Une troisième solution peut s’offrir à l’écrivain :
l’emploi de cette langue dépouillée, presque abstraite, à la fois circonspecte
et précise, qui en France a servi durant des siècles aux prédicateurs, aux
moralistes, et parfois aussi aux romanciers de l’époque classique pour traiter
de ce qu’on appelait alors « les égarements des sens ». Ce style
traditionnel de l’examen de conscience se prête si bien à formuler les
innombrables nuances de jugement sur un sujet de par sa nature complexe comme
la vie elle-même qu’un Bourdaloue ou un Massillon y ont eu recours pour
exprimer l’indignation ou le blâme, et un Laclos le libertinage ou la volupté.

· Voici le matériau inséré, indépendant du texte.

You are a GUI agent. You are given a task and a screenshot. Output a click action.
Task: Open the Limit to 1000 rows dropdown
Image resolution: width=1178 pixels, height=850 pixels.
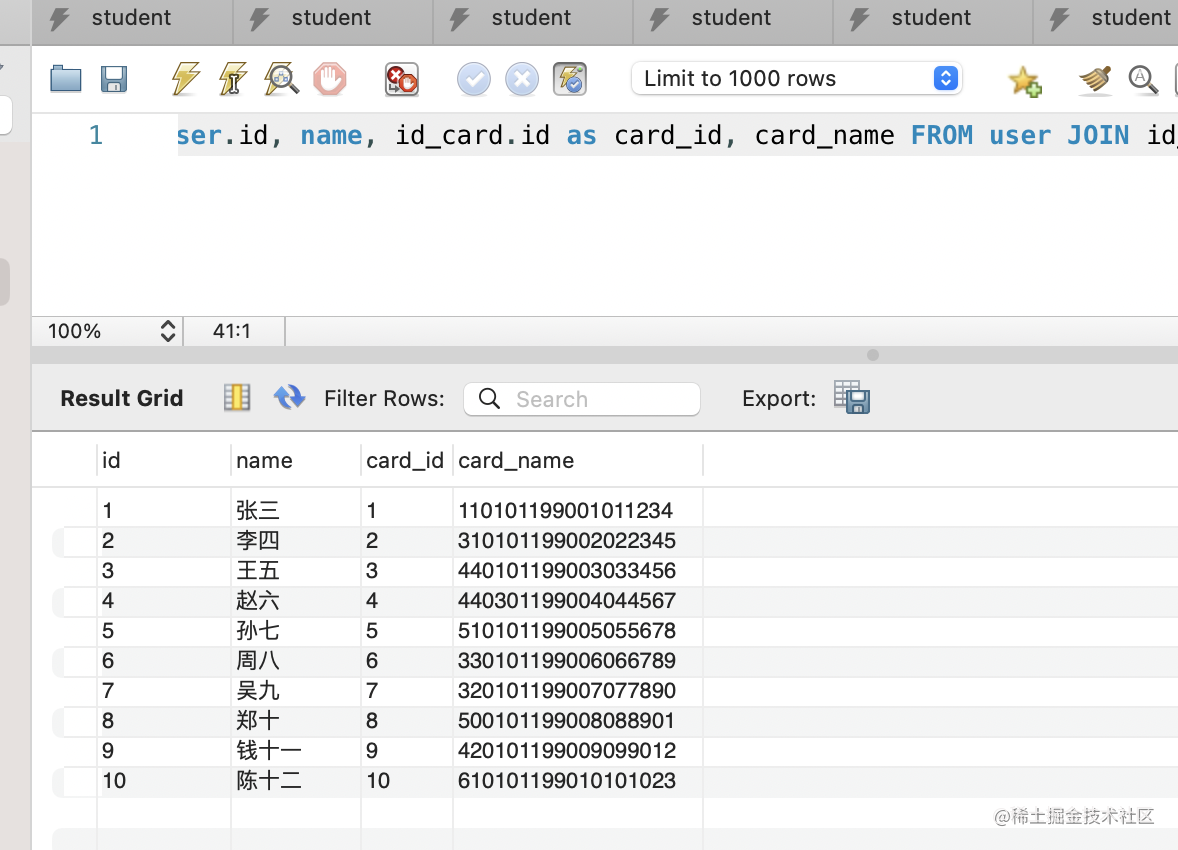click(x=796, y=78)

Par sa discrétion même, ce langage décanté m’a semblé particulièrement convenir
à la lenteur pensive et scrupuleuse d’Alexis, à son patient effort pour se
délivrer maille par maille, d’un geste qui dénoue plutôt qu’il ne rompt, du
filet d’incertitudes et de contraintes dans lesquelles il se trouve engagé, à
sa pudeur où il entre du respect pour la sensualité elle-même, à son ferme
propos de concilier sans bassesse l’esprit et la chair.